UPDATED: Wed., June 13, 2018, 10:20 p.m.

Life-long friends who inspired the movie “Tag” left to right, Mike Konesky, Joe Tombari, Fr. Sean Raftis and Rick Bruya attend the Spokane premier at the Regal Cinemas at Northtown Mall on Wednesday, June 13, 2018. (Colin Mulvany / The Spokesman-Review)
Life-long friends who inspired the movie “Tag” left to right, Mike Konesky, Joe Tombari, Fr. Sean Raftis and Rick Bruya attend the Spokane premier at the Regal Cinemas at Northtown Mall on Wednesday, June 13, 2018. (Colin Mulvany / The Spokesman-Review)

Six of the 10 men whose 30 years of elaborate strategies, betrayals and friendships inspired the movie “Tag” gathered Wednesday night at the NorthTown Mall Regal cinema in Spokane for the film’s premiere.

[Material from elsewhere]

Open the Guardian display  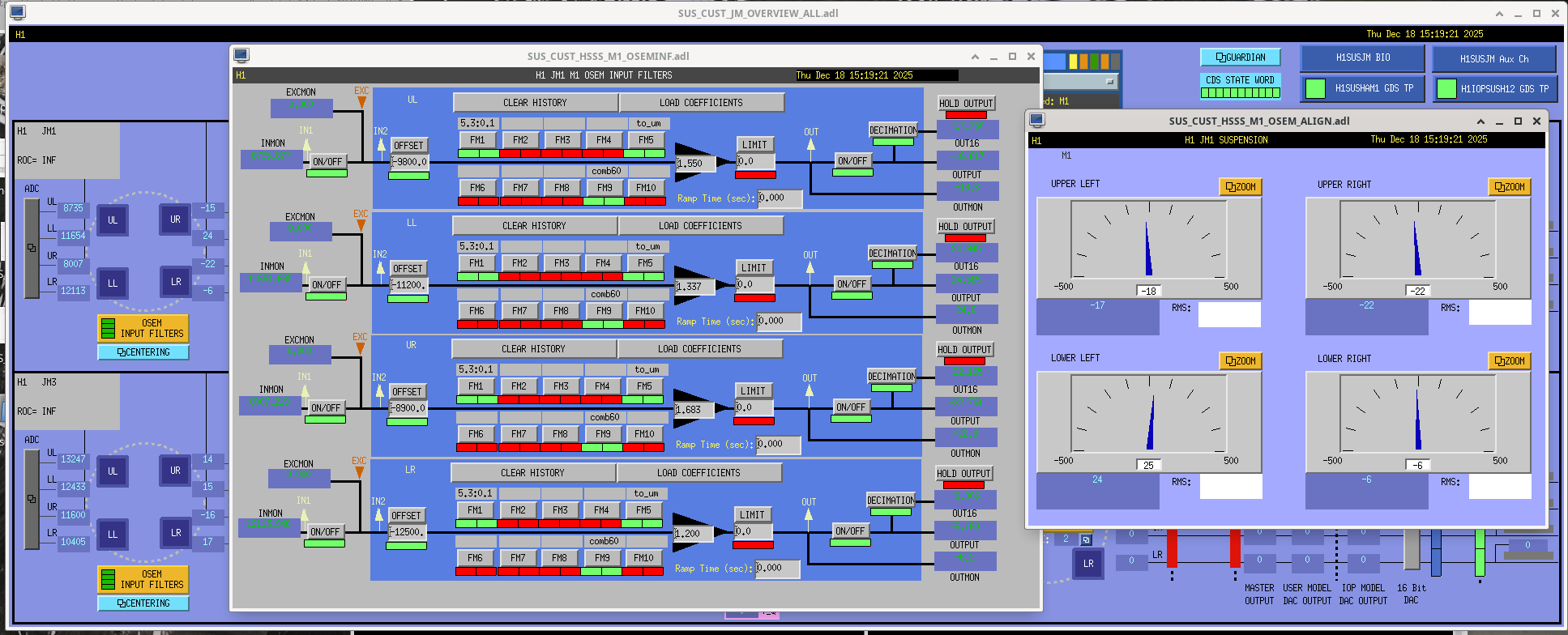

Joe Tombari, a member of the original “Tag Brotherhood” and a teacher at Gonzaga Preparatory School, where the game began in 1982, said the group member who’s currently “it,” Bill Akers, was at the Seattle premiere of the movie. The other members present Wednesday were Mike Konesky, the Rev. Sean Raftis, Mark Mengert, Patrick Schultheis and Rick Bruya.

Tombari said most of the characters are composites of all of them, but Jeremy Renner’s character in the movie, who has never been tagged, has some similarities to Schultheis, who he said is notoriously difficult to catch. Schultheis, who said he is better at tag than Renner, added he was surprised the studio would want to make a movie about their game in the first place.

“We’re just 10 middle-aged idiots from the Pacific Northwest who played a game,” he said.

He said the group has met with the film’s writers and has traveled to the set, but outside of sharing their stories, they haven’t been deeply involved in the process. All they’ve really done to contribute is play tag.

Though the characters aren’t an exact match for anyone in the Tag brotherhood, Konesky said he thinks the movie was able to depict the spirit of the game and how the friends have kept in contact over the years despite going their separate ways.

“I think they really captured the essence of who we are,” Konesky said. “Just being adults and people with real jobs, yet we do this goofy thing.”

Tombari said much of the game consists of strategizing in the fall and dressing up in elaborate costumes and setting up traps for when the game starts in February. Quickly becoming his favorite part, he said, is how involved the group’s families are. They’ve recruited children, spouses and co-workers to try and set up the greatest tags, and their tag brother family, he added, is growing.

“That’s where the game’s progressing and it’s just getting better,” he said.